Presented by AWS Machine Learning
Amazon is the co-founder and was first signatory of The Climate Pledge, which calls on signatories to commit to achieving the goals of the Paris Agreement 10 years early — reaching net zero carbon by 2040. Since 2015, the company has reduced the weight of its outbound packaging by 33%, eliminating 915,000 tons of packaging material worldwide, or the equivalent of over 1.6 billion shipping boxes. With less packaging used throughout the supply chain, volume per shipment is reduced and transportation becomes more efficient. The cumulative impact across Amazon’s network is a dramatic reduction in carbon emissions.
To make this happen, the customer packaging experience team partnered with AWS to build a machine learning (ML) solution powered by Amazon SageMaker. The primary goal was to make more sustainable packaging decisions, while keeping the customer experience bar high.
“When we make packaging decisions, we think about the end-to-end supply chain, working backwards from the customer in terms of the waste they get on their doorstep, but also being cognizant of how our decisions in packaging impact delivery speed,” says Justine Mahler, Packaging Senior Manager at Amazon.
Whether the customer orders a water bottle or a grill, Justine’s team uses ML to make sure products come in packaging that delights customers, arrives undamaged, and contributes to reduce Amazon’s carbon footprint.
“Our goal is to minimize the amount of packaging customers have to dispose of, and to increase recyclability of our packaging,” Mahler says. “Carbon is the primary metric we hold ourselves accountable to when we think about sustainability for the customer — and our corporate responsibility is to be a leader in this space.”
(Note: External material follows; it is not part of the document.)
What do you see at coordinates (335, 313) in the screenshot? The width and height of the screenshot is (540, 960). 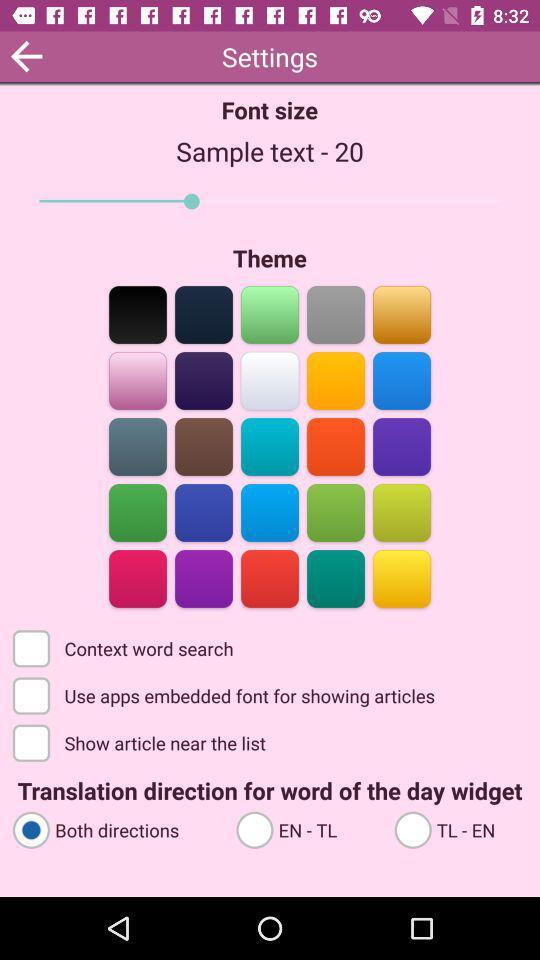 I see `theme color grey` at bounding box center [335, 313].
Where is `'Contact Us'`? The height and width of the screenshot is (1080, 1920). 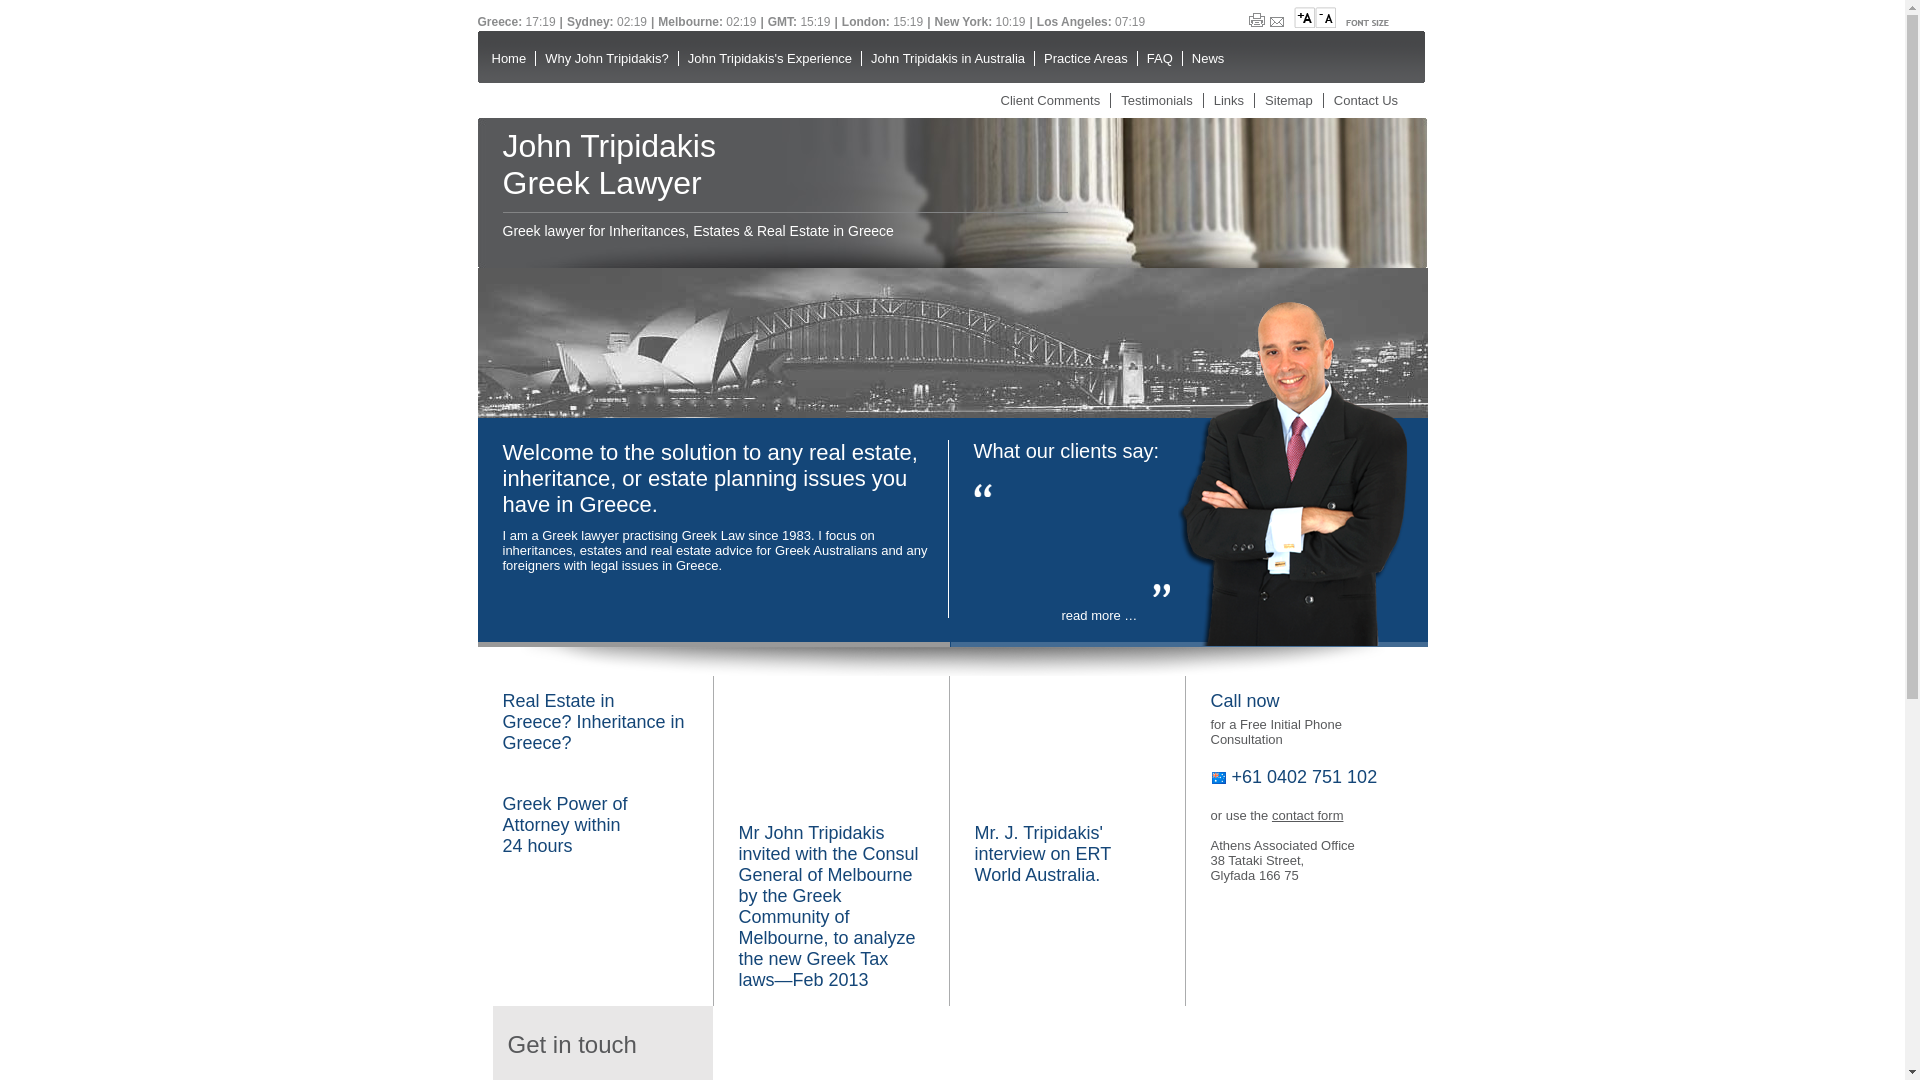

The sustainable packaging challenge
Amazon sells hundreds of millions of different products and ships billions of items a year. To ship with minimal packaging at maximum speed and ensure the customer’s order arrives at their doorstep undamaged, the team must innovate at a large scale.
“This is a challenge that machine learning is uniquely able to solve,” says Matthew Bales, Research Science Manager at Amazon. “Instead of having someone inspect these products individually for their fragility or their volume, we use machine learning.”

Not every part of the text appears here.